Exercise instructions
Each line of the listing below must be retyped exactly, with images left out.

[Given records Boundary: Start]

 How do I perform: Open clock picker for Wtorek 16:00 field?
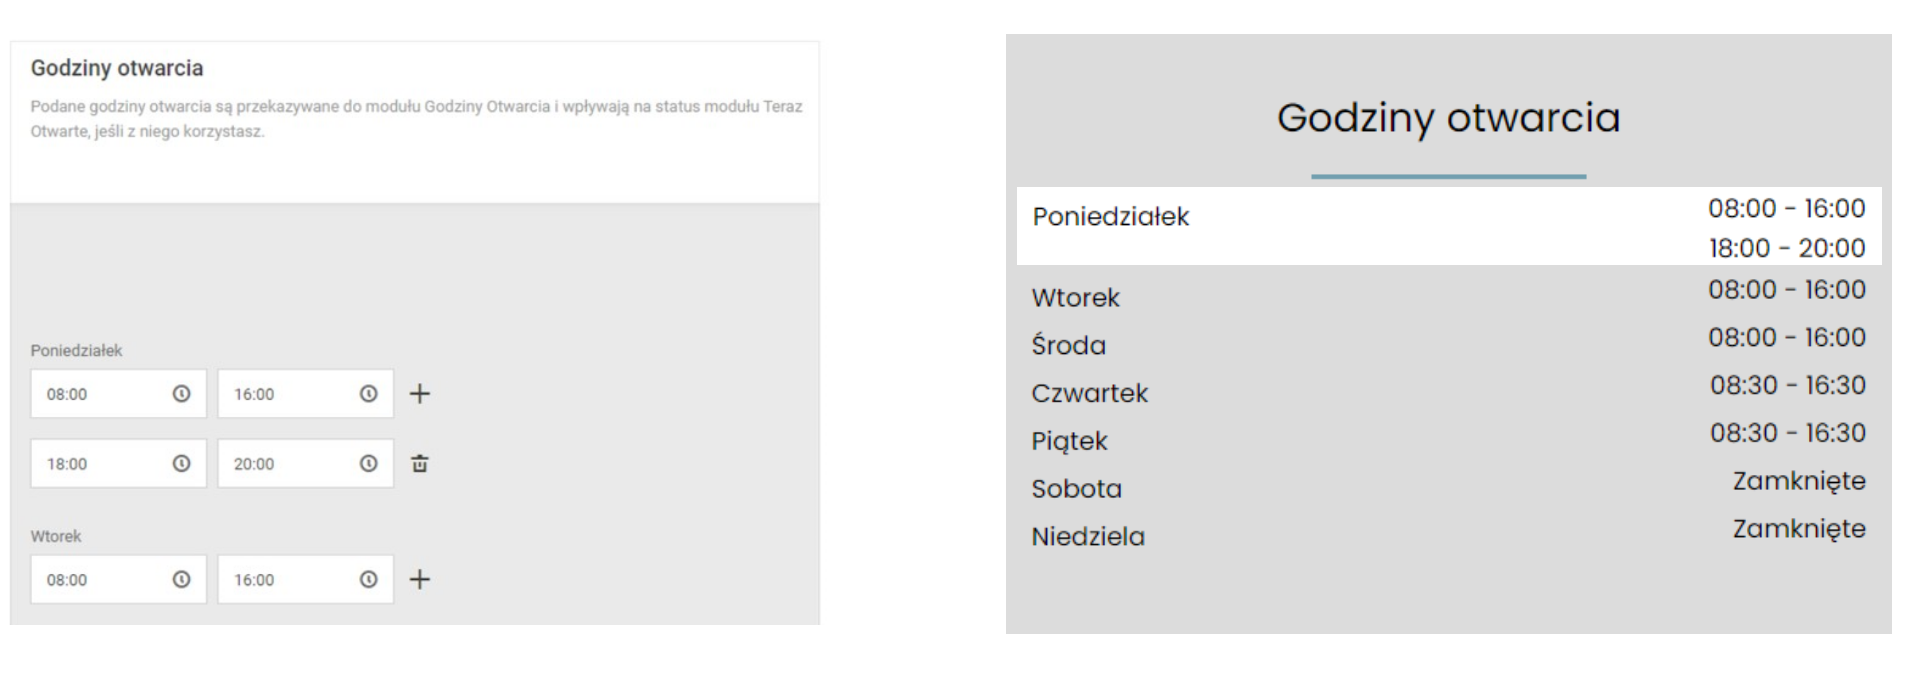coord(369,580)
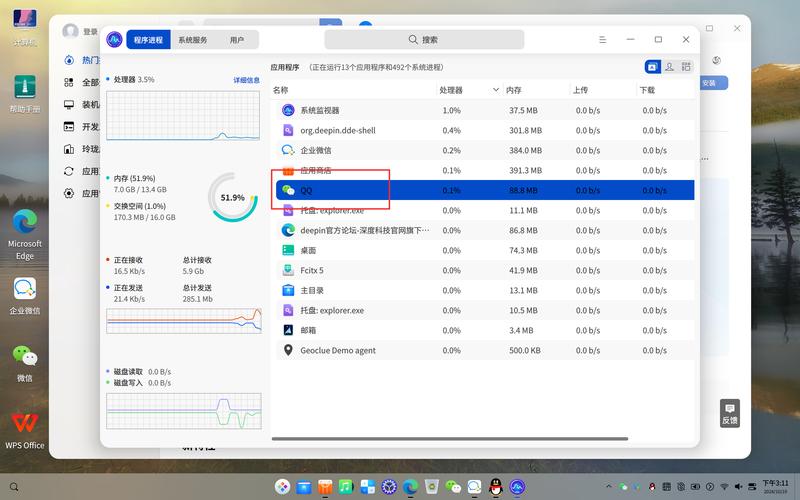The width and height of the screenshot is (800, 500).
Task: Click the 反馈 feedback button
Action: (x=729, y=413)
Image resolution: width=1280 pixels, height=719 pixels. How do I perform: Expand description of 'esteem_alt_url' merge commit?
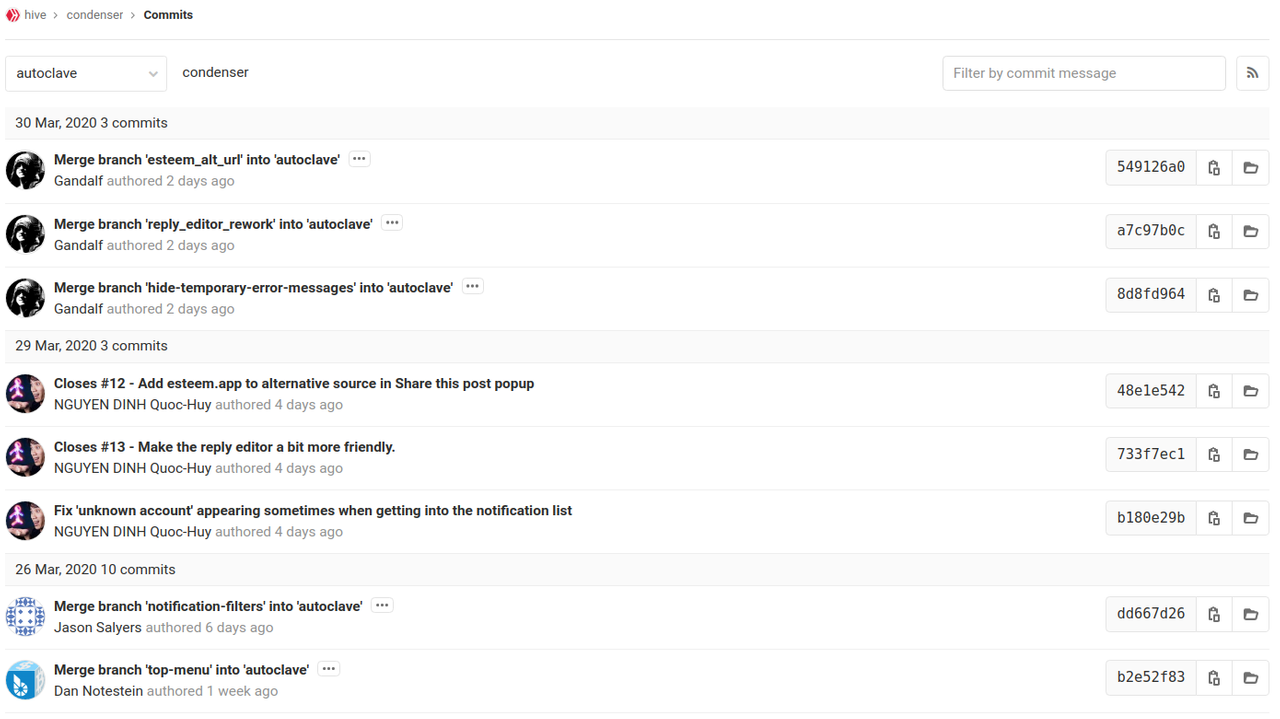359,159
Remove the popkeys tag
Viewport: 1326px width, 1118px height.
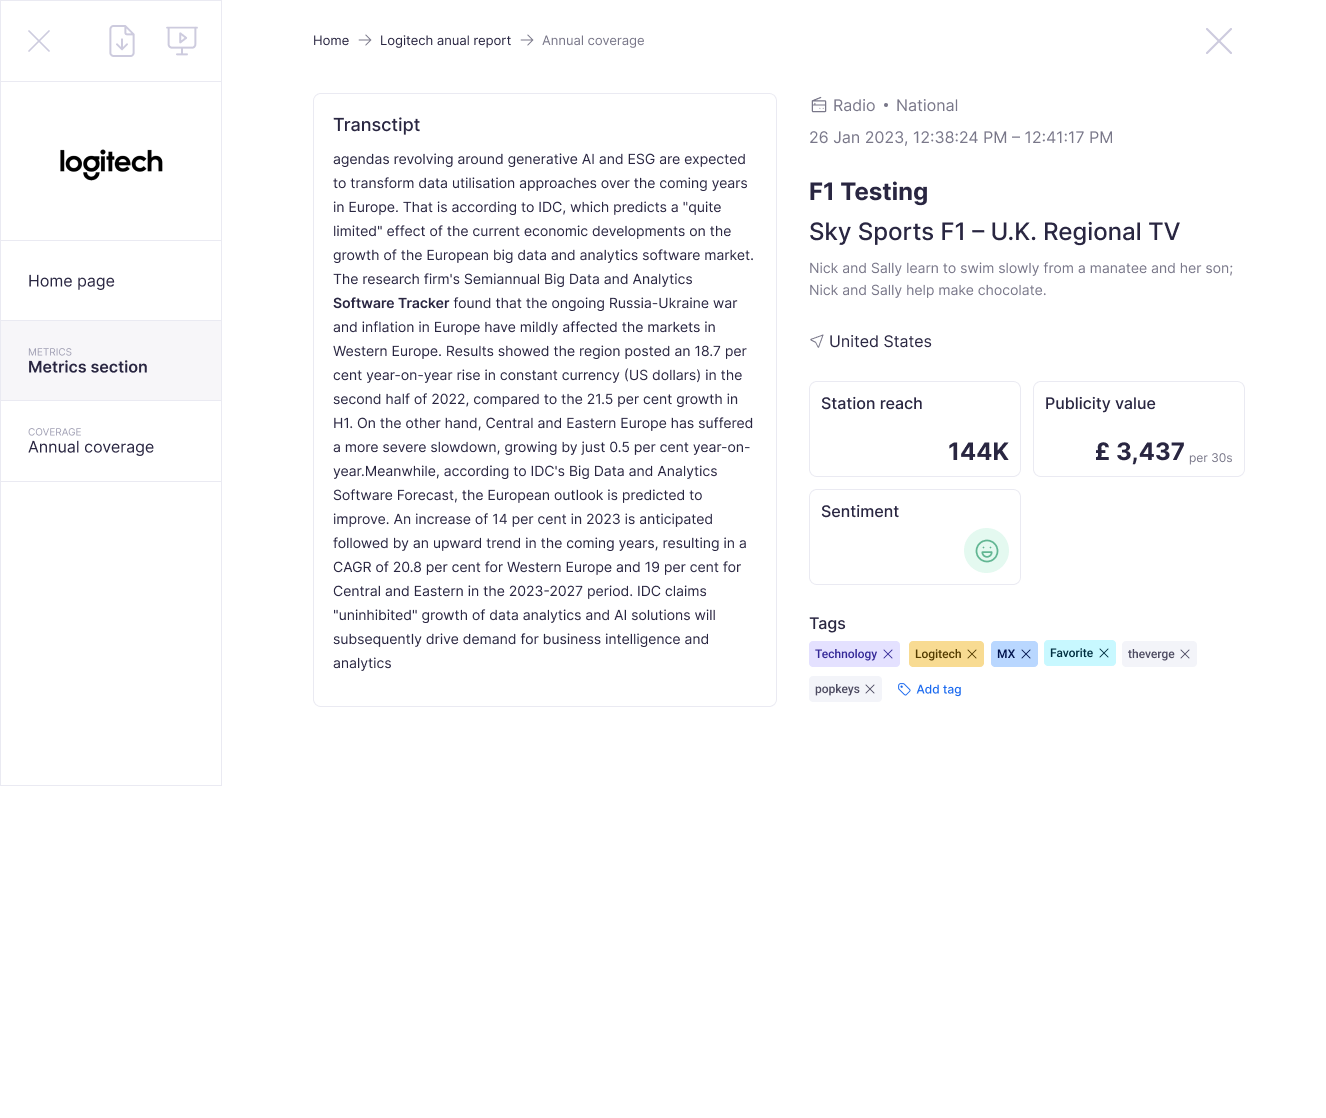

[Given records Boundary: End]

Response area
 How do I perform: Open clock picker for Wtorek 16:00 field?
coord(369,580)
The width and height of the screenshot is (800, 500).
Task: Click the 反馈 feedback button
Action: (x=729, y=413)
Image resolution: width=1280 pixels, height=719 pixels. How do I perform: Expand description of 'esteem_alt_url' merge commit?
359,159
Remove the popkeys tag
Viewport: 1326px width, 1118px height.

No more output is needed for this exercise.